Vernon Reid & The Black Rock Coalition
"If you asked any ten people off the street," he explains, "black or white, Puerto Rican, Chinese— 'What's a rock band look like?,' they'd probably say blond, long hair, white. That to most people is a rock band. Our organization is a direct challenge to that mentality: the Black Rock Coalition. Part of our goal is to attack that imagery. Because first, rock is Black music. Rock is everyone's music, but the origins of rock are Black. And there's no way you can get around that."
The coalition draws its inspiration from the music of Chuck Berry, Sly Stone, Jimi Hendrix, James Brown, and P-Funk. But like all stories of rock and racism, this one begins with an Elvis rap. "Take Elvis, right?" obliges Reid, a London-born Brooklynite with inch-long braids rising to a flattop on his head. "Rock 'n' roll took off in the country when Elvis presented it. Like a lot of the rock artists from the '60s, the Beatles, Stones, and in the early '70s, Led Zeppelin, got a lot from blues artists.
Recently, what you see is white artists doing things that are very rap-and funk-influenced crossing over into black markets and doing very well. Like you see Tears for Fears not even really doing a record that's funky, 'Shout!,' but the record was huge in black markets.

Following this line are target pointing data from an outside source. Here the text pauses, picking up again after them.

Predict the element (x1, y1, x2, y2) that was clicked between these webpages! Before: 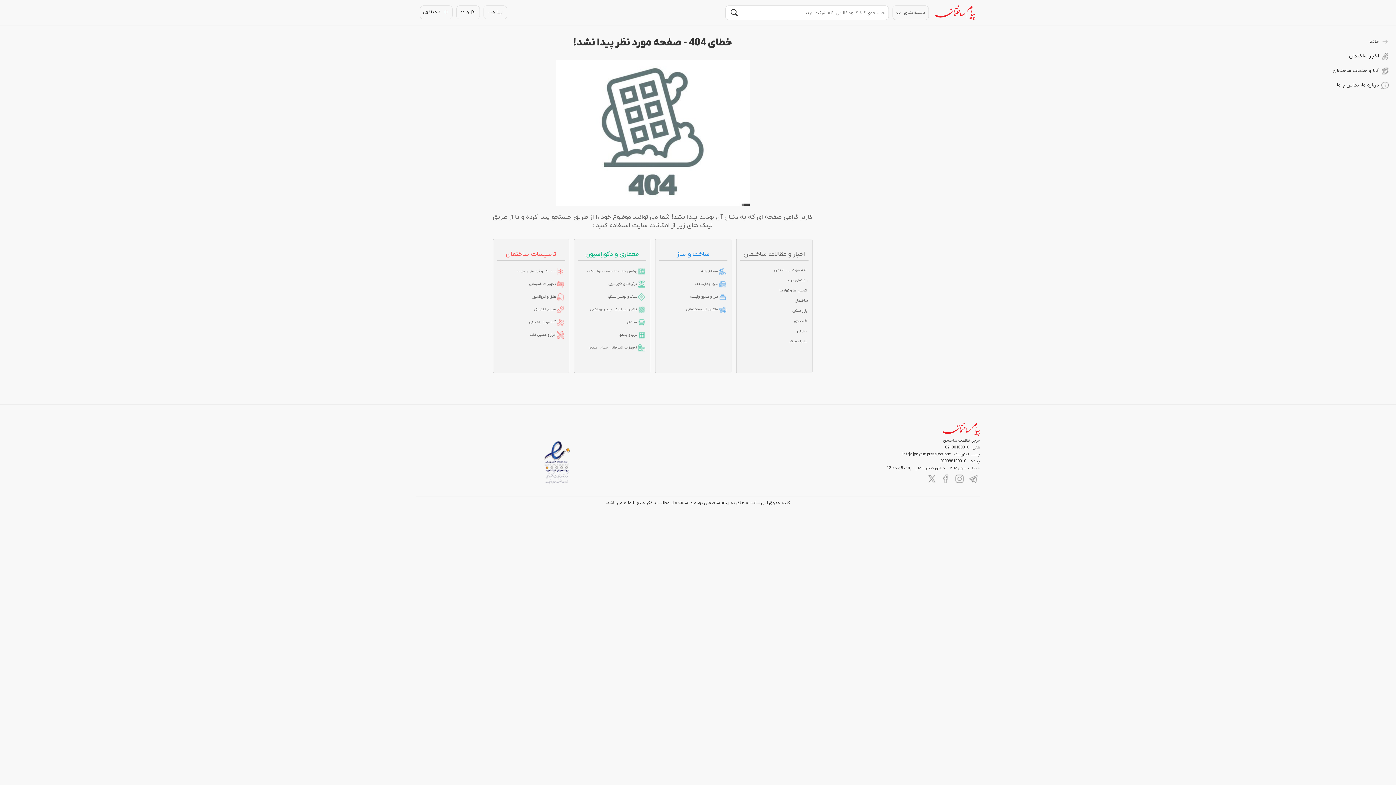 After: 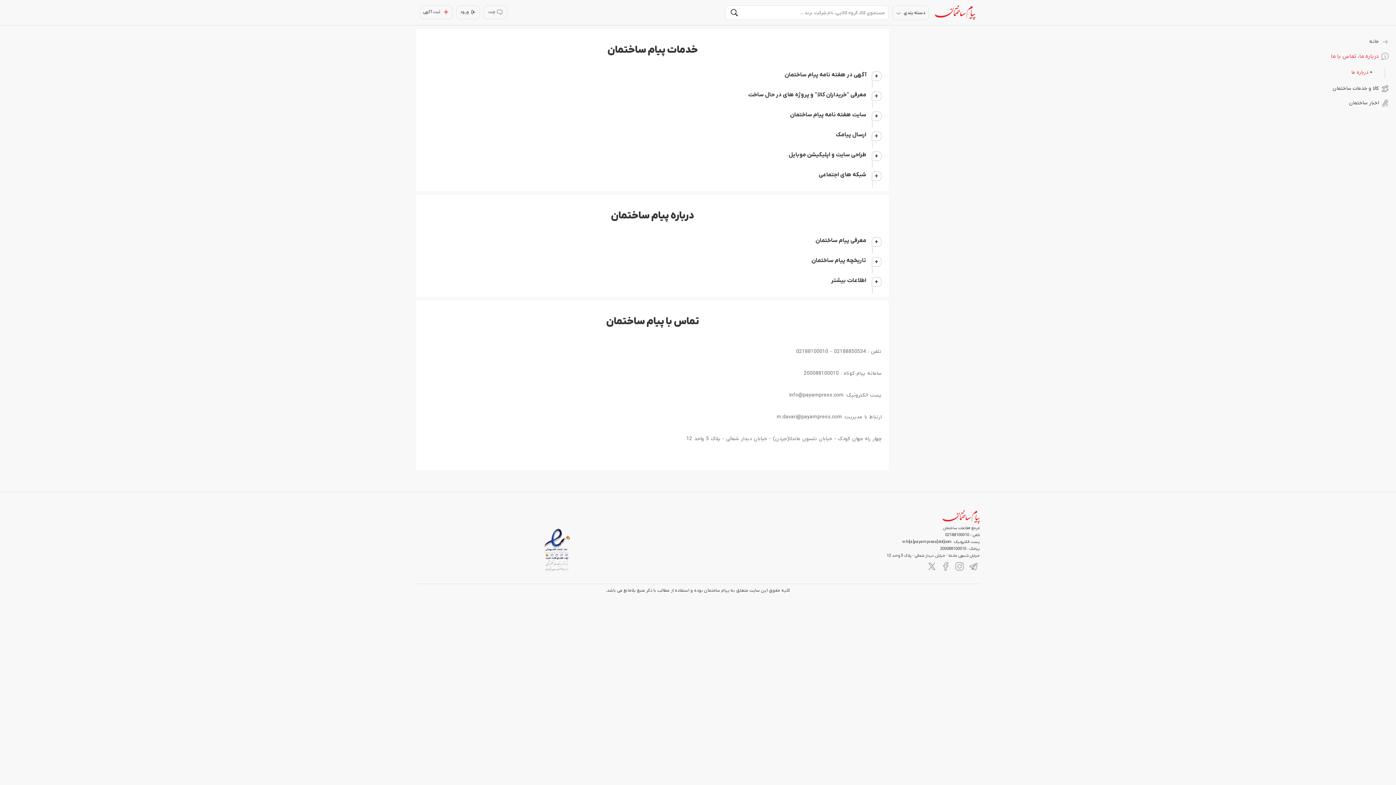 Action: label: درباره ما، تماس با ما bbox: (1305, 81, 1389, 89)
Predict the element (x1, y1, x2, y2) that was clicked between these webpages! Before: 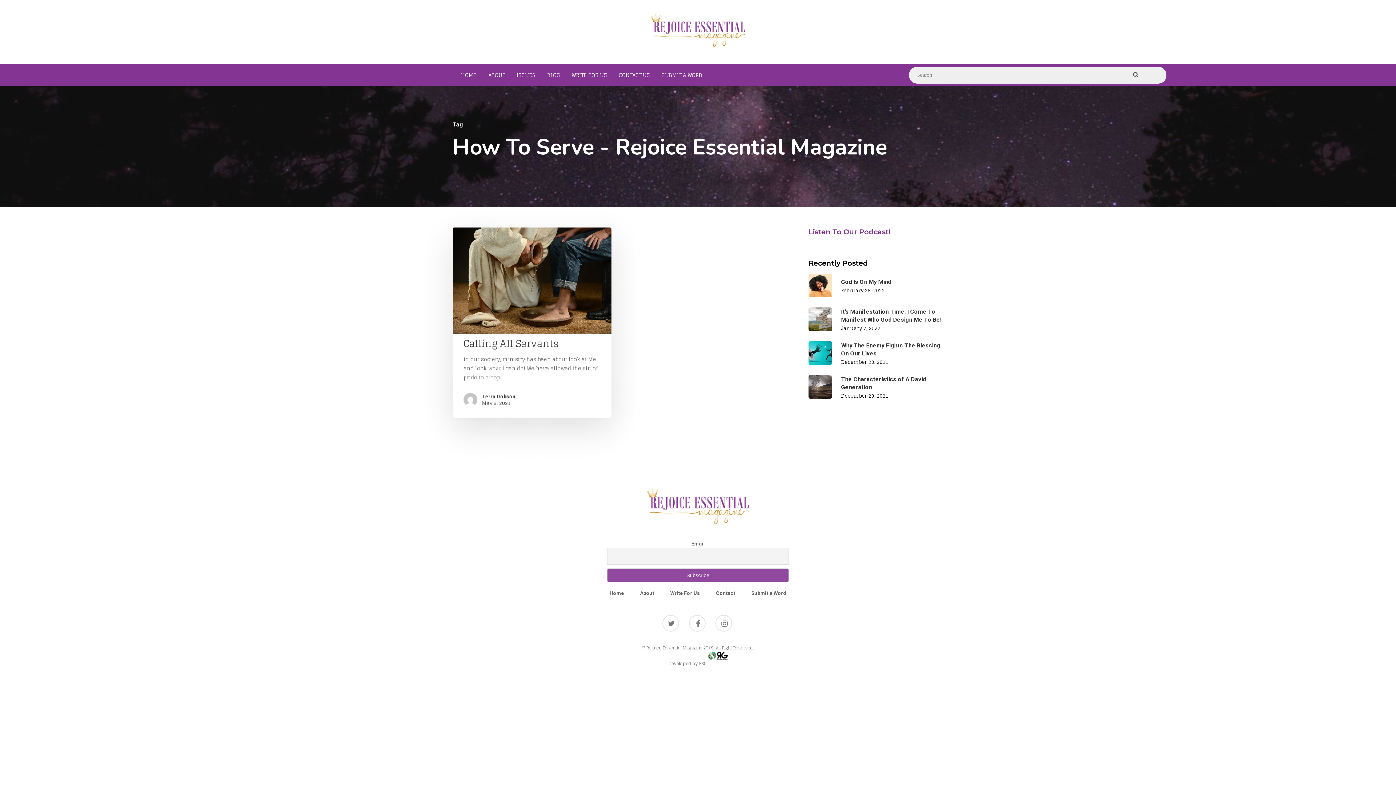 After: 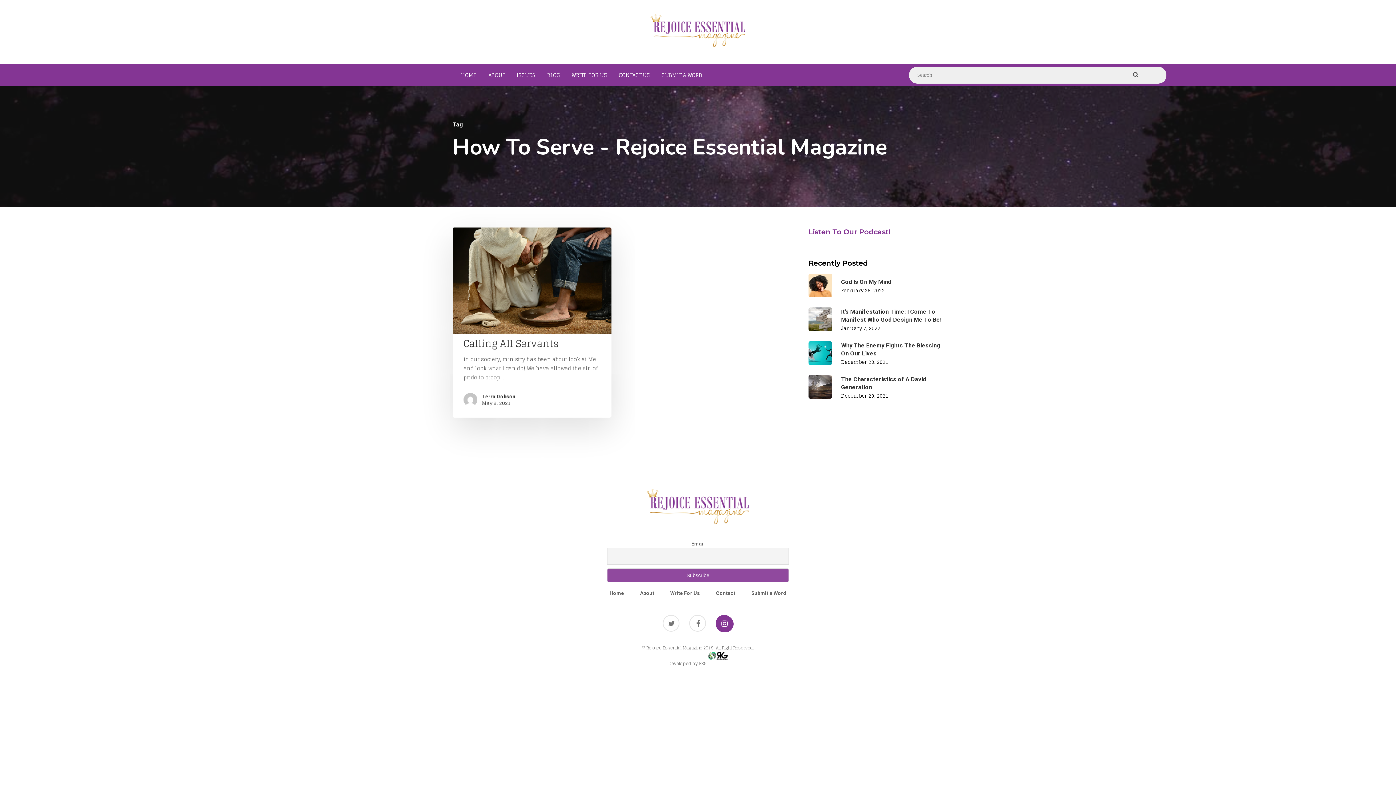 Action: bbox: (715, 615, 733, 634)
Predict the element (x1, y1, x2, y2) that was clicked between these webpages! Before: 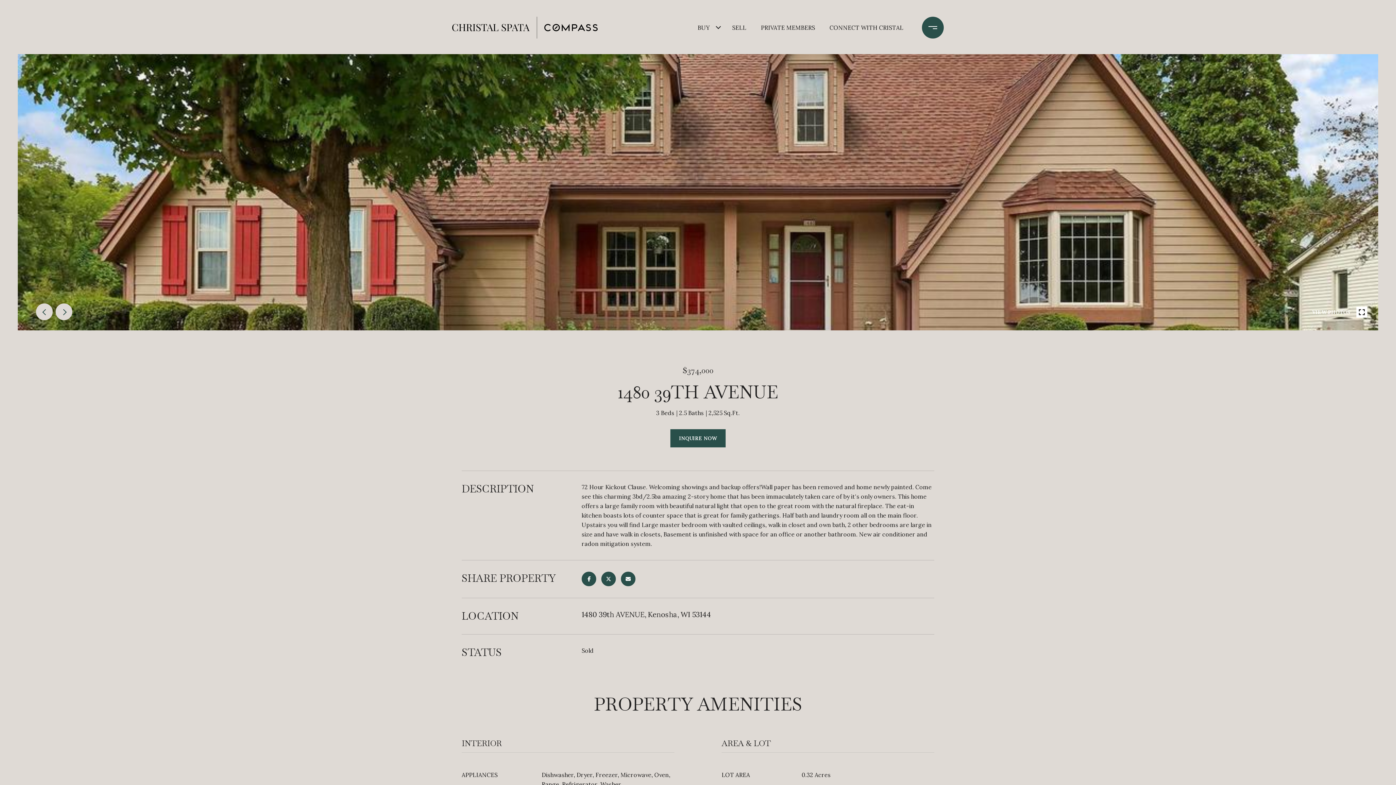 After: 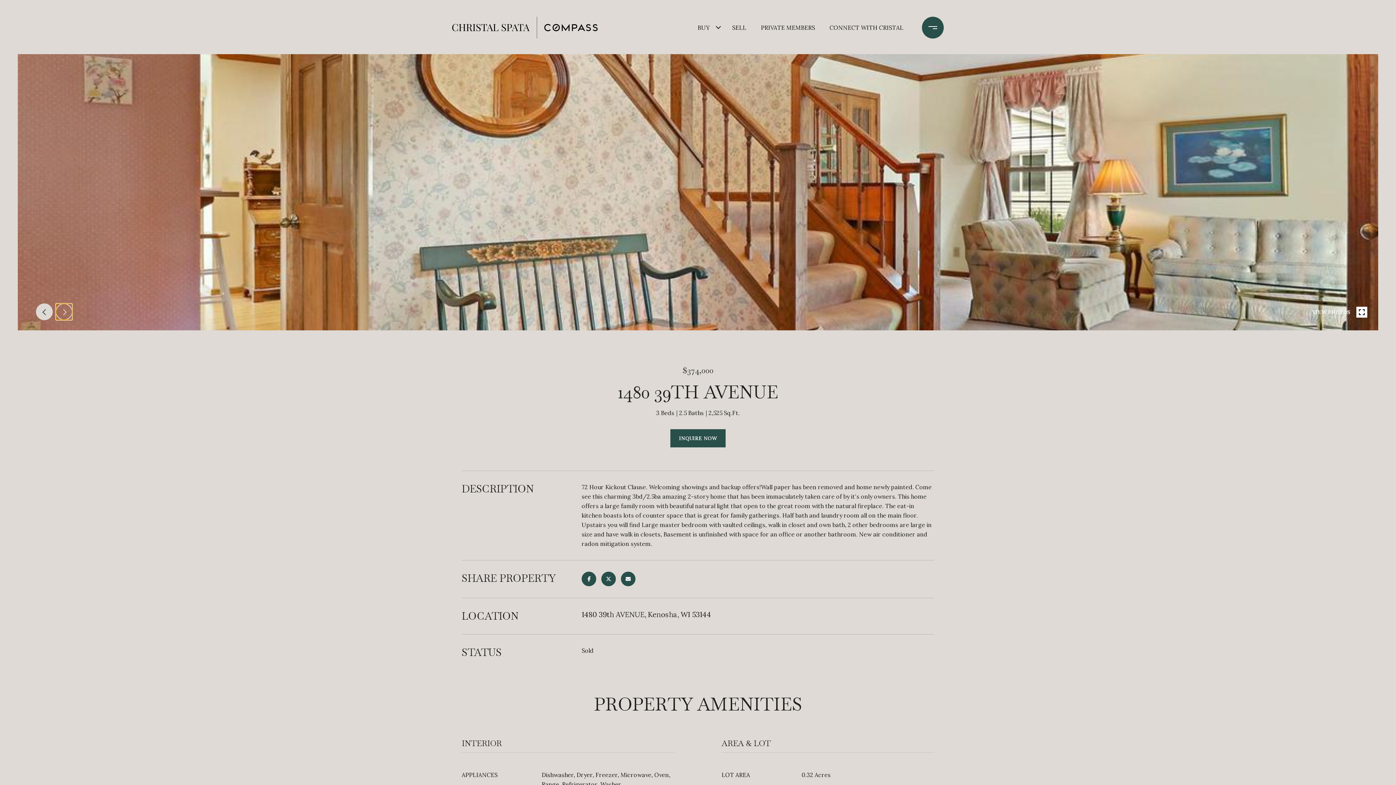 Action: bbox: (55, 303, 72, 320) label: next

"But that kind of thing is not happening for black artists that are doing rock. It hasn't translated back the other way. Looking at Prince— that's the single example. There's a feeling that Prince did it, so you should be satisfied." The Black Rock Coalition manifesto calls this cultural borrowing "pimping," but doesn't condemn it, to the group's credit. Instead, the coalition claims "the right to do the same."